CRISP-DM is a typical process and can be found in different variants. As a result Data Scientists found and explain interesting patterns in data and/or implement data driven solutions to optimize business or extend existing business models (or create new ones like Uber, Spotify, Google, Amazon, …)
But at the end I’m not a Data Scientists. So these are things I,ve learned, what maybe is missing to become on, if ever…
As a BI/DWH guy I follow the process ETL->DWH->BI. Typically with internal business data. My job is to extract, integrate and harmonize data from different sources like ERP systems or databases. We try to create an efficient, current (as needed) and integrated high quality base of data in a core data warehouse (a database) which delivers, based on business specification, transactional and master data.
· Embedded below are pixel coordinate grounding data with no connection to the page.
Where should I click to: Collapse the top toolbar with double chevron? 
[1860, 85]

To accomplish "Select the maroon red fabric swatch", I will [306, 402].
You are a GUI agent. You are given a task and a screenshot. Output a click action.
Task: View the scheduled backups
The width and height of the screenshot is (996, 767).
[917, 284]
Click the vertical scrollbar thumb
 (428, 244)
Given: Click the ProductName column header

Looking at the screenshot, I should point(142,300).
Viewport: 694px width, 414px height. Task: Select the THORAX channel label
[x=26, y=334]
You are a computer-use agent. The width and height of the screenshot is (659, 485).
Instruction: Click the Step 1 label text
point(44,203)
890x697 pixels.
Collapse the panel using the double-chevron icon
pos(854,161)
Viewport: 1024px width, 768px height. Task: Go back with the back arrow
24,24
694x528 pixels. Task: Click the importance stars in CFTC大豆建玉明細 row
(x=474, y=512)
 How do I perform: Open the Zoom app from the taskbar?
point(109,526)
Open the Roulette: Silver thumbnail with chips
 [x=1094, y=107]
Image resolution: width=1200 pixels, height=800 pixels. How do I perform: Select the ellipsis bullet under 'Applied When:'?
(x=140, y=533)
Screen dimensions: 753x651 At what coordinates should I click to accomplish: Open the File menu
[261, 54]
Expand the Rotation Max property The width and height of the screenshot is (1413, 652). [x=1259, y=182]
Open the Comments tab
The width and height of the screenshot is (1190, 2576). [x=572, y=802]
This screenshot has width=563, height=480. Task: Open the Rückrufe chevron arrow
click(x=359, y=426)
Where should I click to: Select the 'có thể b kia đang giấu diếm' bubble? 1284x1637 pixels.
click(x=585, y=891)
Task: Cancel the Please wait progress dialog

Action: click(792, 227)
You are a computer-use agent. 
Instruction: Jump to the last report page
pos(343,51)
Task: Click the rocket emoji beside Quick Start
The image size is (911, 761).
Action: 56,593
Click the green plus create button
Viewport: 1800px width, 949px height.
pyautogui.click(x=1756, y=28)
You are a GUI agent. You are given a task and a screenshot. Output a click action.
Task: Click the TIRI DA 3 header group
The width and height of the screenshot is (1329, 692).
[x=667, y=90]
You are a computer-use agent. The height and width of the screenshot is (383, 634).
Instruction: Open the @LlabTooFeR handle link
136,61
In times before In-Memory databases, we modeled dimensional schemas delivering data very fast and flexible for queries, reports, dashboards, OLAP analysis or further applications like planning and data mining. For reports and dashboards definition of key performance indicators (KPIs) and a good understanding of the transactional process and master data is very often necessary and part of the project. At the end we deploy the report with BI clients, embedded, in a BI portal, mobile and so on.
While machine learning in DS is rather data driven, OLAP Analysis is hypothesis driven and manual work. At the end both can be done on a DW.
I think on a high level a lot of tasks are very similar. Gathering data. Load data on time or regularly to a kind of database. Integrate data (before doing analysis (BI/schema on write) or while doing analysis (DS/schema on read). Test the solution and deploy it. Maybe working on strategy, governance, operations, authorizations, optimization and so on.
For both there are a lot of tools, methods and approaches doing all this. In the last years I see on the one hand, that more and more classical BI vendors getting open for Data Science and Big Data approaches bringing both worlds together. On the other hand I see in both areas that these are not jobs just for one unicorn but for maybe two (like Data Engineer and Data Scientists) or a whole team. As it is in BI. Very often we have specialists for ETL/DW, for BI Clients or for Planning.
Hope this helps a little bit for future learners.
Maybe on last point. Data Science is much more of interest in these days 🙂 while BI/DW is still there since long time and in a broad range of businesses today. I’m looking forward to learn more and see what happens in the next years with these topics.
Im weiteren Verlauf gab es auch nochmal eine Antwort von einem Mentor mit folgender Meinung:
„In my view, the largest distinction between business intelligence and data science is that the former focuses on reporting what happened in the past, and the later focuses on predicting the future.“
Eine Aussage, welche ich immer wieder höre und etwas seltsam und im besten Fall etwas unzureichend dargestellt finde. Meine Antwort darauf:
I think no one in BI is building a report just to see what happened. This is an interesting discussion which came up very often. Machine Learning too is analyzing past data. Because you don’t have future data…
In BI you work with planning and forecasting (what could be based on predictive analytics or often not). You analyze past patterns and current trends in data to understand influences and changes to make future predictions and support decisions. You simulate and enhance this with expert knowledge like changed processes, planned promotions, new logistic technologies which can not predicted just maybe calculated or simulated.
In BI you also close the loop and bring analytical information back to ERP/OLTP or other operational Systems to support or automate decisions.
Difference between BI and DS is here maybe that in BI decisions and analysis is mostly done manually and hypothesis driven while DS implement solutions which learn by machine and data driven.